Я уперлась. Как же так, муж Сашка вдруг узнает? Деревенские? Она же не понимала, что я ее записываю. Микрофон я якобы «грела у печки». Там были такие сокровенные мысли, такая тоска, всхлипывания… Не дождалась суженого из армии, его сестры сказали, что его посадили… А он просидел только полгода… Вернулся, Маша уже беременная… Женился на другой, развелся, пил… Своего Сашку она не любит, брезгует им… Любит детей, ради детей они и пашут с темна до темна, у них корова Зорька и бычок Букет, поросенок да куры, одной не справиться… Маша уборщица в медпункте. Как можно обижать людей, бормотала я. Маша кормит родину.
Они смотрели на меня с нетерпением, мой начальник и Хиросимыч, как хирурги на больного, который не дается отпилить ногу. Хиросимыч, однако, улыбался. «Родину Маши» сняли.
Причем мне и в голову не влетало, что наша работа никому не нужна: ведь журнал с дырочкой покупали только ради музыкальных пластинок, их и было в каждом номере всего-то две с популярными певцами, иногда и зарубежными, типа Карела Готта или гэдээровского американца Рида.
(Тогда был жуткий дефицит на пластинки, и именно у прилавков с легкой музыкой возникали сцены насилия и интриг, бывало, стоит продавщица лет восемнадцати, наглая как броневик, и говорит покупателям: «Перебьешься с каким знаком пишется?» А о покупке магнитофонов вообще и мечтать не приходилось…)
Так что мне, выходит, было плевать на читателей и слушателей журнала, как и руководству.
Руководство (наш тогдашний главный и его заместитель, Мосин и Золотистов, имеющие клички соответственно Мося и Хиросимыч), даже выступления Аркадия Райкина не пропускали.
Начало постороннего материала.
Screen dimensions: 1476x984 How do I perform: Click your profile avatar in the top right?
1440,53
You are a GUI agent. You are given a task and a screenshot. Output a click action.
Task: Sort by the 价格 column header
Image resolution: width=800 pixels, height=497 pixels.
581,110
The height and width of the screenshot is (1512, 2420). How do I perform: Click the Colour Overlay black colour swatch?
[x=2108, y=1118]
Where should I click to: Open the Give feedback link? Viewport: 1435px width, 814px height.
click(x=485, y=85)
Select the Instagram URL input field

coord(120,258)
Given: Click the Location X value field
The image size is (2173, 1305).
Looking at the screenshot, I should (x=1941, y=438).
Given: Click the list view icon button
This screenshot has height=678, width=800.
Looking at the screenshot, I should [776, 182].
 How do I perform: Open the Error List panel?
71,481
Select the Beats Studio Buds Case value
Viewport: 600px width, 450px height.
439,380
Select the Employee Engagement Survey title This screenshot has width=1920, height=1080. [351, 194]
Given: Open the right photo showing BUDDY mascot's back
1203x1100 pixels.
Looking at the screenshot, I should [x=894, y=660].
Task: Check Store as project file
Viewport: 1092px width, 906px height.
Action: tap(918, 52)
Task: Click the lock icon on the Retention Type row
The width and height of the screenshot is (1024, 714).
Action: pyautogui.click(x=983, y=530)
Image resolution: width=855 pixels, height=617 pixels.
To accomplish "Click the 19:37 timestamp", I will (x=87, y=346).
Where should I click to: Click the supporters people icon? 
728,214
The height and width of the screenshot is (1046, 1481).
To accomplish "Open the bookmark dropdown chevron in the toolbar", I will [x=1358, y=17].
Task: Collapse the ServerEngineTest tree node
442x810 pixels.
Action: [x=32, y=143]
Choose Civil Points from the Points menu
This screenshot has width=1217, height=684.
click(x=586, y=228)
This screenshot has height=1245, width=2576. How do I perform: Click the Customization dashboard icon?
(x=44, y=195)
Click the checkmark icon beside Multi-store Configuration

Хиросимыч, позднейший автор романа для детей «Паренек из рюкзачка», в ответ на мой провокационный вопрос, почему он не разрешает монолог Райкина о том, что пусть и балерина не зря машет ногами, а работает как движок для электричества, — ведь даже цензура разрешила этот текст! — Хиросимыч ответил так: «Цензура должна быть вот тут», и показал на свой нагрудный карман. Хиросимычем его звали из-за характера, а так он был Герасимович.
Причем, что интересно, их любовью пользовались такие материалы политического отдела как «Голоса нашей биографии (говорит съезд)», «Самый верный, самый лучший мой товарищ, комсомольский секретарь…», а также, к примеру, «Комбриг 307, репортаж из Южного Вьетнама», где звучали речи, которые ежедневно извергала каждая радиоточка в каждой избе, в парикмахерской, на любой городской кухне, по тюрьмам, больницам и поездам.
Причем начальство шло на явную подлость: у пластинок не было оглавления. Сначала надо было вырезать такую пластинку, выслушать ее, а потом только плюнуть и выбросить. Так что мы вкалывали, что называется, не для слушателей, а ради искусства, вообще вся наша работа была как бы для самих работников, мы демонстрировали друг другу только что смонтированные пленки, спорили до скандалов, случались и заявления об уходе, и битье стульев, а иногда непосредственный начальник мог взять и искалечить твою пластинку, вырезать из пленки все паузы, так называемый «воздух», и твои персонажи начинали говорить каким-то странным образом, вываливать текст из уст как фарш из мясорубки, беспрерывно, хотя и с подскоками и проглатываниями, как бы вертя мясо в обратную сторону, при этом фрагменты фарша исчезали во чреве этой странной мясорубки.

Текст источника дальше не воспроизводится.